There are three sections to this, and all are deep. I'm going to start in Doctrine and Covenants 82:18. "And all this for the benefit of the church of the living God, that every man may improve upon his talent, that every man may gain other talents, yea, even an hundred fold, to be cast into the Lord's storehouse to become the common property of the whole church"

I see things, just for a glimpse, from the Lord's perspective. He doesn't necessarily provide me with gifts just so I can develop myself, though that is a nice side effect perhaps. He provides me with gifts so I can develop them to a point where I can use them to lift others. To serve his children. The lifting me part comes not from having the gift, but from the service and lifting I can do when I use the gift. The gift is a shovel. The holes I can dig for others with it are the purpose.

This is a new headline for me. I've been developing these gifts that I've discovered in myself: the gift of Aaron being one of them. I had thought that if I just developed them and made them as precise and polished as possible, that I could be prepared to stand in front of the Lord and successfully report on my stewardship for those talents. Not so. I learn now that the measure is not how well I developed the gift, it's about how well I used it to benefit others.

And it tells me something about this blog.

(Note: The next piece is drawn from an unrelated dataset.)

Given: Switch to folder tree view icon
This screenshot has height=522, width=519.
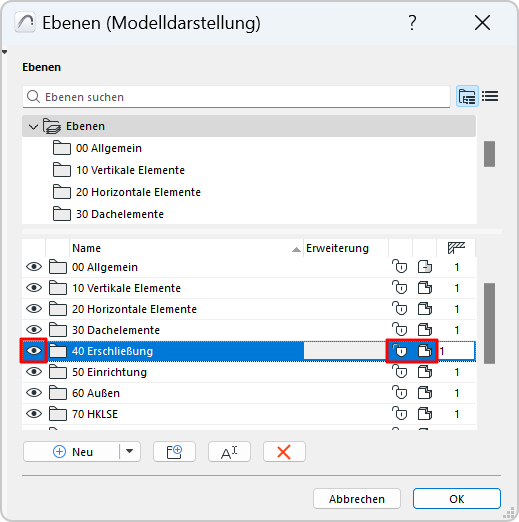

I had been concerned that publishing it to the world would change things. It might feel like serving myself as I attempt to gain a large audience. It might feel like I'm trying to elevate me. One thought was that maybe I just let it lie in a corner and keep writing. Thoughts occurred to me that my fears and motivations might result in a change in the writing if I knew a group was reading it.

But the purpose of the writing is to serve. Service doesn't happen if nobody reads it - that in itself would be hiding my candle under a bushel, but in a very different way than not writing at all.

It's gotta be published. It's gotta be "out there". I will have to be subject to the scrutiny of those who only wish to spill their poison on it. There will be ridicule, and it will be directed at me. I understand that I must accept this in order to serve. So. Guess I'll let people know. Here goes something.